- LISTED RECORDS -
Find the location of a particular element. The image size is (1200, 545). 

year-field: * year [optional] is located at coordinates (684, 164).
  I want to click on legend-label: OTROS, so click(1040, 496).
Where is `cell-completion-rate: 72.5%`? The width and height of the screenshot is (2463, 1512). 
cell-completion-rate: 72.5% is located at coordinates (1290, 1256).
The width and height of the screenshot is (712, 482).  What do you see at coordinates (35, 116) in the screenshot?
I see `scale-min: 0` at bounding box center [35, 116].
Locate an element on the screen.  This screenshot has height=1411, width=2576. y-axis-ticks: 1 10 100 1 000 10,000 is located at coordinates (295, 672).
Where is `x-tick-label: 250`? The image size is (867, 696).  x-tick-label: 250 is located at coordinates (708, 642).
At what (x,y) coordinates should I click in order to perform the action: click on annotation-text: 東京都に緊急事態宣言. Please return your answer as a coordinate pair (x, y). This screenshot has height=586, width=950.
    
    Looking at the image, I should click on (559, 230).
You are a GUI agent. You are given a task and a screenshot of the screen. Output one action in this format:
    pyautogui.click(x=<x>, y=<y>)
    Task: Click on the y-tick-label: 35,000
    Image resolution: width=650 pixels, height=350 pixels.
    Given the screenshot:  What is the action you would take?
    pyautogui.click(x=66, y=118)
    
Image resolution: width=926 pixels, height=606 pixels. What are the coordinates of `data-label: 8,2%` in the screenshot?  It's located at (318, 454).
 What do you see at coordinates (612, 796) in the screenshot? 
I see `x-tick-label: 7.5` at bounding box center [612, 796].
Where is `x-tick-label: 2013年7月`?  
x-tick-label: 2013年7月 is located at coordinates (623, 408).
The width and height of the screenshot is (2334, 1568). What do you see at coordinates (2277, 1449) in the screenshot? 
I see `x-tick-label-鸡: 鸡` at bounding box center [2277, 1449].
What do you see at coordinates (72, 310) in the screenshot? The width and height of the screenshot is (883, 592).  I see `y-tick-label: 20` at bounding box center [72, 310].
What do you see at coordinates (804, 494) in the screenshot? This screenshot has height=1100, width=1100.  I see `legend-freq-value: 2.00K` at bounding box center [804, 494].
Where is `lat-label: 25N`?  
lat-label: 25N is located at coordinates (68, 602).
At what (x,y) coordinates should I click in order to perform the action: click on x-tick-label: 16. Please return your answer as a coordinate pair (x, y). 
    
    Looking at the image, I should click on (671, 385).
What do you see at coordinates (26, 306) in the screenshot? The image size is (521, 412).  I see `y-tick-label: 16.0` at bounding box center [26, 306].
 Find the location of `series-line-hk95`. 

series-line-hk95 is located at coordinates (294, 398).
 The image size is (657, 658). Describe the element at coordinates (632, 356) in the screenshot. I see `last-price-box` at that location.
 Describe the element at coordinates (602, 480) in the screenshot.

- TASK TO COMPLETE -
Convert the data above into a JSON list of strings, with one string for each line and the blank lines omitted.

- YOUR RESPONSE -
[
  "Find the location of a particular element. The image size is (1200, 545). ",
  "year-field: * year [optional] is located at coordinates (684, 164).",
  "  I want to click on legend-label: OTROS, so click(1040, 496).",
  "Where is `cell-completion-rate: 72.5%`? The width and height of the screenshot is (2463, 1512). ",
  "cell-completion-rate: 72.5% is located at coordinates (1290, 1256).",
  "The width and height of the screenshot is (712, 482).  What do you see at coordinates (35, 116) in the screenshot?",
  "I see `scale-min: 0` at bounding box center [35, 116].",
  "Locate an element on the screen.  This screenshot has height=1411, width=2576. y-axis-ticks: 1 10 100 1 000 10,000 is located at coordinates (295, 672).",
  "Where is `x-tick-label: 250`? The image size is (867, 696).  x-tick-label: 250 is located at coordinates (708, 642).",
  "At what (x,y) coordinates should I click in order to perform the action: click on annotation-text: 東京都に緊急事態宣言. Please return your answer as a coordinate pair (x, y). This screenshot has height=586, width=950.",
  "    Looking at the image, I should click on (559, 230).",
  "You are a GUI agent. You are given a task and a screenshot of the screen. Output one action in this format:",
  "    pyautogui.click(x=<x>, y=<y>)",
  "    Task: Click on the y-tick-label: 35,000",
  "    Image resolution: width=650 pixels, height=350 pixels.",
  "    Given the screenshot:  What is the action you would take?",
  "    pyautogui.click(x=66, y=118)",
  "Image resolution: width=926 pixels, height=606 pixels. What are the coordinates of `data-label: 8,2%` in the screenshot?  It's located at (318, 454).",
  " What do you see at coordinates (612, 796) in the screenshot? ",
  "I see `x-tick-label: 7.5` at bounding box center [612, 796].",
  "Where is `x-tick-label: 2013年7月`?  ",
  "x-tick-label: 2013年7月 is located at coordinates (623, 408).",
  "The width and height of the screenshot is (2334, 1568). What do you see at coordinates (2277, 1449) in the screenshot? ",
  "I see `x-tick-label-鸡: 鸡` at bounding box center [2277, 1449].",
  "What do you see at coordinates (72, 310) in the screenshot? The width and height of the screenshot is (883, 592).  I see `y-tick-label: 20` at bounding box center [72, 310].",
  "What do you see at coordinates (804, 494) in the screenshot? This screenshot has height=1100, width=1100.  I see `legend-freq-value: 2.00K` at bounding box center [804, 494].",
  "Where is `lat-label: 25N`?  ",
  "lat-label: 25N is located at coordinates (68, 602).",
  "At what (x,y) coordinates should I click in order to perform the action: click on x-tick-label: 16. Please return your answer as a coordinate pair (x, y). ",
  "    Looking at the image, I should click on (671, 385).",
  "What do you see at coordinates (26, 306) in the screenshot? The image size is (521, 412).  I see `y-tick-label: 16.0` at bounding box center [26, 306].",
  " Find the location of `series-line-hk95`. ",
  "series-line-hk95 is located at coordinates (294, 398).",
  " The image size is (657, 658). Describe the element at coordinates (632, 356) in the screenshot. I see `last-price-box` at that location.",
  " Describe the element at coordinates (602, 480) in the screenshot."
]